Storytelling to Help Children Cope with Changes in Schools and Daycares

By: Gena Leonard-Johnson

Talking with your child about their new routine and new daycare setting is important.  Creating a new “normal” for them is crucial because children’s brains thrive on predictable patterns.  With this pandemic our daily and weekly routines have been flipped upside down.  Creating a new normal can begin by simply talking with your child about their new daycare center. Know that with any change or transition there will be ups and downs.  It is typical that children will experience challenging behaviors while adjusting to their new care setting.  This can be frustrating for both children and adults.

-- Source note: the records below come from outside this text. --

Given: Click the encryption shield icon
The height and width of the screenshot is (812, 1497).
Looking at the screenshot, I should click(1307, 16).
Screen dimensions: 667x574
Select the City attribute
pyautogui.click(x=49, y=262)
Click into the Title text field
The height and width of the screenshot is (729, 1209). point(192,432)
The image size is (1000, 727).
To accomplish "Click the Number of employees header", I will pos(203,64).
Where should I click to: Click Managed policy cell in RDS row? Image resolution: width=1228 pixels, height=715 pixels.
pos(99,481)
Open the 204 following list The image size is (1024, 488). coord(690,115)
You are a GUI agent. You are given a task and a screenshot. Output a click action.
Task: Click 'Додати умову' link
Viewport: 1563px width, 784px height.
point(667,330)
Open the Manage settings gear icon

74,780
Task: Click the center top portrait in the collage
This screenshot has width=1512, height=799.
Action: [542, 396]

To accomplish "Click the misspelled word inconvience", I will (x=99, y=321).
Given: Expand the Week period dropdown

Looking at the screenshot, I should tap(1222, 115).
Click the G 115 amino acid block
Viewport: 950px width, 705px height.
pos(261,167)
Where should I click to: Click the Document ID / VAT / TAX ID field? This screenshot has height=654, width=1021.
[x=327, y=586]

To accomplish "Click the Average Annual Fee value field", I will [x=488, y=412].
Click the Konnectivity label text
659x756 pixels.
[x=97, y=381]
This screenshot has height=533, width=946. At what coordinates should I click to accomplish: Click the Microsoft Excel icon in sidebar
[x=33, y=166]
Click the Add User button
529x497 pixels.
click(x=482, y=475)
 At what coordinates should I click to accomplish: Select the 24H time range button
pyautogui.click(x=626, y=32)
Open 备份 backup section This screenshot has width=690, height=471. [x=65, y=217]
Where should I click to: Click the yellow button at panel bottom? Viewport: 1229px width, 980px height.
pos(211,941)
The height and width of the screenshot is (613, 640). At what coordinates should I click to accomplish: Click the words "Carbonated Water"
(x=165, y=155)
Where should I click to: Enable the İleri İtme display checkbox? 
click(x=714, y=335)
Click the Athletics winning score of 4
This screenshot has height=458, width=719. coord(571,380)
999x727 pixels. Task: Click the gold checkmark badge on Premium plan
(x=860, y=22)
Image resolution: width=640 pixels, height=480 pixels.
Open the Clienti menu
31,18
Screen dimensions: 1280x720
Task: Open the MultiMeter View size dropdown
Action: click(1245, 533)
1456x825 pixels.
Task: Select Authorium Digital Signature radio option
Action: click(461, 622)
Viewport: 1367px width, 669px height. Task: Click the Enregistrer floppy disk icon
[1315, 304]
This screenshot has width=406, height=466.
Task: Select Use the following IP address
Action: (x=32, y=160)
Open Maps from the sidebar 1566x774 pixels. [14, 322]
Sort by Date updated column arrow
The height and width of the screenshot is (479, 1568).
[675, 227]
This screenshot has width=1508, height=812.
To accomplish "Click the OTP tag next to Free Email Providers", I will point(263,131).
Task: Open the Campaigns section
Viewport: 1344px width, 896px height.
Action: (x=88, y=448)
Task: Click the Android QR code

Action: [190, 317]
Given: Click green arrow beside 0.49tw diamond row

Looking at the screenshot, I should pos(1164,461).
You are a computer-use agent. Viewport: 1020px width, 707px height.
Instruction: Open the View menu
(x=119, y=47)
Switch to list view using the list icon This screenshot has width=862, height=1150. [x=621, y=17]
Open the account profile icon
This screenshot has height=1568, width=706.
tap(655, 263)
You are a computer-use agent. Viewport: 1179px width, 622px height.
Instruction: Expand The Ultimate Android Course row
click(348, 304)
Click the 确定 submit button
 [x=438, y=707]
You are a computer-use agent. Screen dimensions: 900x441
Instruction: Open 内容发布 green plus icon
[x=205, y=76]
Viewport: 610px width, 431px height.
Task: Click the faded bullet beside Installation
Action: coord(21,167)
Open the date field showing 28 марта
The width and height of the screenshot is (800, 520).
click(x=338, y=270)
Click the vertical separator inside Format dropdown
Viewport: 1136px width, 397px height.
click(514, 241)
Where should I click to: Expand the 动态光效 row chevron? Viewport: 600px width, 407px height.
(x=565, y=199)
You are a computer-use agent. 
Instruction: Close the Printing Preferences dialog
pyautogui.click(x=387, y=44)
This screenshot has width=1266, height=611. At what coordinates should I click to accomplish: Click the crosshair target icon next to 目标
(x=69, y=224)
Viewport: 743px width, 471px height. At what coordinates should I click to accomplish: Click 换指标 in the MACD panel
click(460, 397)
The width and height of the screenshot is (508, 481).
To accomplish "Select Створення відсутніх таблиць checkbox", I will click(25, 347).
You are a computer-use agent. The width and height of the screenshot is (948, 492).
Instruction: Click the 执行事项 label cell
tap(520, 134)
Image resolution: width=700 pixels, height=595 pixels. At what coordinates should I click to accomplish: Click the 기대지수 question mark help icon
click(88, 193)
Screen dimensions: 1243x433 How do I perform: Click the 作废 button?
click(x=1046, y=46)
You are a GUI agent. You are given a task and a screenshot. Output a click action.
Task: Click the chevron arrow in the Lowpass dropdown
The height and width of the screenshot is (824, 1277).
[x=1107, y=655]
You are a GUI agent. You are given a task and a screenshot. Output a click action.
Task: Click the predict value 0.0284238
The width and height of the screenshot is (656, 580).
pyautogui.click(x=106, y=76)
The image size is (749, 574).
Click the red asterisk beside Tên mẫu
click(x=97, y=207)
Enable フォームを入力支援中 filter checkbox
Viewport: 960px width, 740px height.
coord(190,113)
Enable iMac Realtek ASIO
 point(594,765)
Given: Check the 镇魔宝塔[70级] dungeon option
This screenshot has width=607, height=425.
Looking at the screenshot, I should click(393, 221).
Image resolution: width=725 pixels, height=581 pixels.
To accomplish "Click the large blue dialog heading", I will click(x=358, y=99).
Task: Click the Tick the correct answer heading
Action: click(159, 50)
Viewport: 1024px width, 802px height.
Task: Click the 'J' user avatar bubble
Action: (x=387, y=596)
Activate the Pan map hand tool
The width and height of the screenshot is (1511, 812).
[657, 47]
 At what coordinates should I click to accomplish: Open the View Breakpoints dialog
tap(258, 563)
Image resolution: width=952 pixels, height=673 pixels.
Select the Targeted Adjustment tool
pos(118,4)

Why does storytelling/narration work?

We have two sides to our brain, the right and the left, that function very differently. The right side of our brain specializes in emotions, images and personal memories. The right side of the brain communicates by sending and receiving nonverbal communication such as eye contact, body posture and tone of voice. The left brain is logical, linear, literal and linguistical. It likes facts, words and order. Children, especially children under the age of 3, are right brain dominated.  When children become upset, they become even more right-brain dominated.  Storytelling or narration help bring together the right and left side of the brain.[1] As a result, you see children calm. In addition, storytelling can help children understand what is happening and what will happen next, leaving them feeling safe and less anxious.  More importantly, it is an opportunity for you and your child to connect.

What to include in your story?

  1. Name the Change: “You used to go to this school with Ms. Robin. Now you are going to a new school and your teacher will be Ms. Lou. The classroom will look different with different toys and different friends.”
  2. Name the Feeling: “I know that you may have lots of feelings about this change. Maybe you are excited, sad or scared.”
  3. Provide Reassurance: “Your new school is different, and you will still be safe.”
  4. Name what is consistent: “Even though lots of things are different, you will still learn and play at your school. Mommy will always drop you off and daddy will always pick you up.”
  5. Offer support and skills: “It you become upset, you can talk to Ms. Lou, you can take a deep breath and say to yourself “I can do it” and you can always talk to me.”

How to use storytelling

Some children may need to hear the story multiple times. They may even need to hear it multiple times a day! It may be helpful to share the story in the evening and in the morning before school.  As you tell the story make sure that you pause to ask and answer questions.  Be present and enjoy this time together.

Creative ideas for storytelling

  1. Write the words of the story on blank pieces of paper and ask your child to draw the pictures.
  2. Use your child’s favorite action figures or dolls to act out the story.
  3. Take pictures of your child doing various actions in their new routine. Use these pictures to create a visual schedule that represents his/her new routine
  4. Take a field trip. Drive by the new school prior to his/her first day. Make time to tell your child about his/her new school.

Be Prepared for challenges

Know that with any change or transition there will be ups and downs.  It is typical that children will experience challenging behaviors while adjusting to their new care setting.  This can be frustrating for both children and adults.  It is important to the name the feelings that your child is experiencing.  It can be helpful to say “I know it is frustrating to have to go to a new school and make all new friends, and we are going to get through this”.  Or “I know you are sad that you cannot go back to your same school, you are so brave for trying something new!”

Be their safe place

“The brain functions optimally when it feels both safe and connected. Children need to know that life is going to be different and that you will find a new normal together. Make safety and connection your top priority, especially in the first days; you can always add academics, chores and such later. Notice whatever your child is doing and join in their play. Go outside and play. Get down on the floor and play. Wrestle. Giggle. Snuggle. Hug, high five and enjoy. Connection isn’t just good for your mood; it builds neural connections in your child’s brain and increases cooperation.”[2]

Call our Warm Line at (303)245-4418 for additional support.

[1] Siegel, D. J. & Bryson, T.A. (2012). The whole-brain child. New York: Bantam Books Trade Paperbacks

[2] Bailey, B. (2020). “COVID-19: Five helpful responses for families.” Conscious Disciple.